Loading results...
Extreme — 4 lies per row (20% truthful). Can LLMs find the one truthful tile?
As LLMs improve at standard Fibble (1 lie per row), harder variants are needed. Fibble⁴ has 4 lies per row — only 1 of 5 tiles is truthful (20%). Each row has just a single honest tile hidden among four lies.
Loading results...
Standard Fibble has one lie per row: the model must consider 5 possible lie positions per guess. Fibble⁴ quadruples the lies — now four of the five color clues are deliberately wrong in every row. That means only 20% of the feedback is truthful, and the number of hypotheses per row jumps from 5 to C(5,4) = 5.
While the combinatorial count per row is deceptively small, the real challenge is that almost all information is false. Across N rows, a model must track 5N possible lie-position combinations and cross-reference them to find a consistent explanation. Where standard Fibble already stretches LLM reasoning to its limits, Fibble⁴ pushes to the extreme: models must identify the single truthful tile in each row, performing multi-hypothesis search where nearly every signal is deceptive.

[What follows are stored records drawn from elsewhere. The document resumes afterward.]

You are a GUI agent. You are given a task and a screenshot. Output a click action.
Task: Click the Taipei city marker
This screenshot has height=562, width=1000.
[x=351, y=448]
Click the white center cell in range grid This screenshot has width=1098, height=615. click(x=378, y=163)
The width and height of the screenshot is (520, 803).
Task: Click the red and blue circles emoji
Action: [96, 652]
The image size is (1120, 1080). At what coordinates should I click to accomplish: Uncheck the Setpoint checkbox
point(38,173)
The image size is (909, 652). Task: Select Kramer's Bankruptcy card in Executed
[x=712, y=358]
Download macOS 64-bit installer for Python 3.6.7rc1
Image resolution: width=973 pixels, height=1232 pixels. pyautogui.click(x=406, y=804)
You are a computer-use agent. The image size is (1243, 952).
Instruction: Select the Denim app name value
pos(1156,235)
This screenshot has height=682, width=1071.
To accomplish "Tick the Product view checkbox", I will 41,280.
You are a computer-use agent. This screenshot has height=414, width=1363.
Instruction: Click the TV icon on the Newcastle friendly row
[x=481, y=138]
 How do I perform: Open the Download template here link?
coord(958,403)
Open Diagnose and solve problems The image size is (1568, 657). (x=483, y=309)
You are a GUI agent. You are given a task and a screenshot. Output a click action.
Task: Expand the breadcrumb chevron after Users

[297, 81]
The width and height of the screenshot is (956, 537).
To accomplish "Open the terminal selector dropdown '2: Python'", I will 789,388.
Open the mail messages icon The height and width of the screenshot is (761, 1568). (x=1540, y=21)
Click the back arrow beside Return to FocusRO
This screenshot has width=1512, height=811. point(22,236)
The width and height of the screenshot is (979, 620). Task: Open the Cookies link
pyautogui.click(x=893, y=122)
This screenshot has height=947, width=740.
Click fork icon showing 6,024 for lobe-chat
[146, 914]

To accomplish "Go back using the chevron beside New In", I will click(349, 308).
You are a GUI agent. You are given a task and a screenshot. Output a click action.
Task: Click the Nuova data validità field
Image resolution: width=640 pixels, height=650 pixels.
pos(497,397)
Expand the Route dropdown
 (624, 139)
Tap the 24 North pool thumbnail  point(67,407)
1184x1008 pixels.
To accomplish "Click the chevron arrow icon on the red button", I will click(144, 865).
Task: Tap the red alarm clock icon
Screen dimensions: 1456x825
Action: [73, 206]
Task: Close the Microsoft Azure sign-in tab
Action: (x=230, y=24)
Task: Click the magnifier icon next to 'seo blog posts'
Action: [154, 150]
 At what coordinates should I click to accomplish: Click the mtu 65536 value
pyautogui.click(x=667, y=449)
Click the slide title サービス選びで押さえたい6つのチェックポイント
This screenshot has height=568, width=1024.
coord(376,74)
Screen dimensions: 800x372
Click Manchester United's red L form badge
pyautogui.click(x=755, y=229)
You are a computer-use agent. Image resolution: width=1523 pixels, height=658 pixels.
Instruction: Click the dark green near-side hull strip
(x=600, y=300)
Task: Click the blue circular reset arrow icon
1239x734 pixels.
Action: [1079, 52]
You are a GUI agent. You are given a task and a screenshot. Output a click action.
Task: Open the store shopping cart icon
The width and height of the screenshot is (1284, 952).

The cognitive challenge mirrors real-world scenarios where almost all evidence is unreliable — think intelligence analysis where nearly every source is compromised, or medical diagnosis where four out of five test results are misleading. Fibble⁴ tests whether LLMs can find the one reliable signal amid overwhelming noise, a capability that remains at the frontier of AI reasoning.
Even models that have learned to handle single-lie Fibble through careful cross-referencing collapse completely on Fibble⁴. With 4 lies per row, the model's instinct — trust the majority of clues — is catastrophically wrong, since only 20% of tiles are truthful. The key insight is to think "which ONE tile is telling the truth?" rather than "which tiles are lying?" Every additional row of evidence is both more informative and overwhelmingly deceptive, making Fibble⁴ a uniquely extreme benchmark for robust reasoning under near-total deception.